Mit den aktuellen Erkenntnissen über rechtsextremen Terror in der Bundesrepublik hat diese Entwicklung jedoch nichts zu tun: Die Daten wurden bereits im August erhoben.

Die gestiegene Zustimmung zu einem Kreditaufnahme-Verbot bei Verschuldung dürfte hingegen unmittelbar von der Finanz- und Eurokrise beeinflusst sein: 2003 sprach sich nur gut ein Drittel der Befragten für eine solche Vorschrift aus, im August dieses Jahres waren es mehr als die Hälfte der Befragten (52 Prozent).

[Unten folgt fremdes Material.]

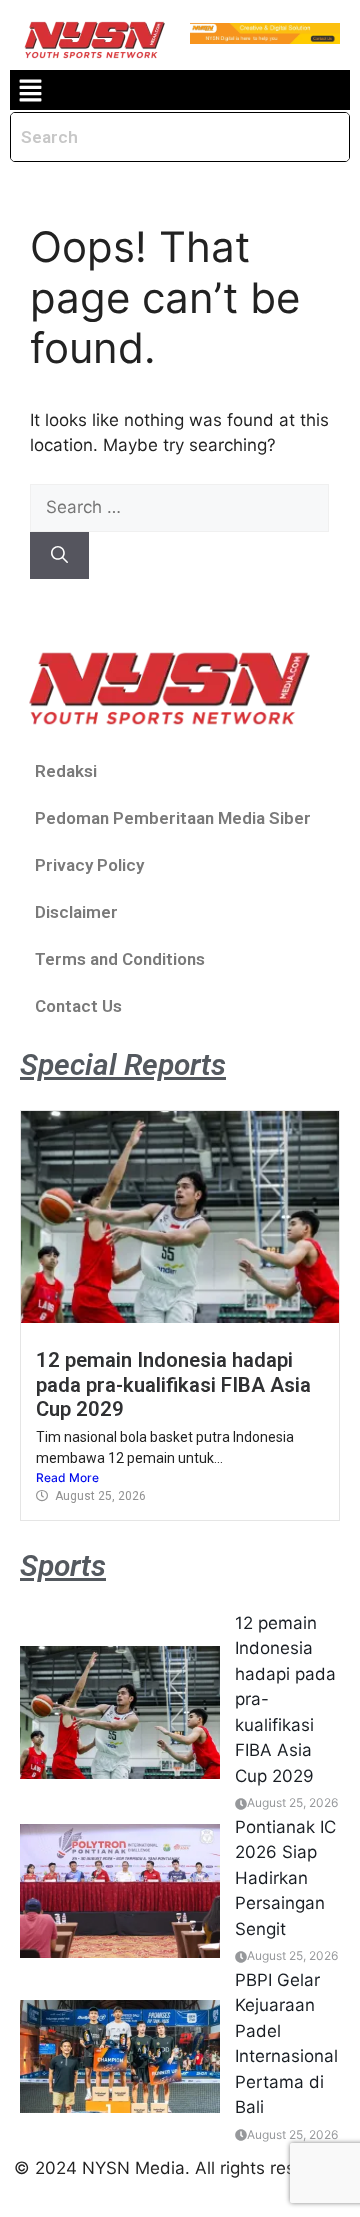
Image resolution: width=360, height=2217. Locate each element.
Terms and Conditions (120, 959)
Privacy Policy (89, 865)
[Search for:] (179, 507)
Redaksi (66, 771)
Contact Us (78, 1006)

Die Rufe nach staatlichen Verboten nehmen quer durch die Politikfelder und Konsumbereiche zu:

[] 36 Prozent würden Pornographie am liebsten ganz verbieten,

[] jeder Vierte fordert, Gotteslästerung zu untersagen, und

[] gut ein Fünftel spricht sich für ein Verkaufsverbot von hochprozentigem Alkohol aus.

Das Ergebnis des "Freiheitsindex Deutschland" spricht eine deutliche Sprache: Die Menschen sehnen sich nach einem väterlichen Staat, der regulierend in alle Lebensbereiche hineinwirkt und die Bürger so von ihrer eigenen Verantwortung befreit. Dieses Bild sieht das John Stuart Mill Institut auch im zweiten Teil der Untersuchung - einer quantitativen Medieninhaltsanalyse - bestätigt. In der öffentlichen Meinung, wie sie in den großen Printmedien Ausdruck finde, überwiege als Grundhaltung das Verbots- gegenüber dem Selbstbestimmungsparadigma. Das Resümee: "Der Ruf nach Verboten scheint gesellschaftlicher Konsens zu sein."

Der Freiheitsindex soll von nun an jährlich erhoben werden - und im nächsten Jahr eine dritte Säule bekommen: Dann wollen die Forscher zusätzlich erheben, welcher Wert der Freiheit in der Gesetzgebung zukommt.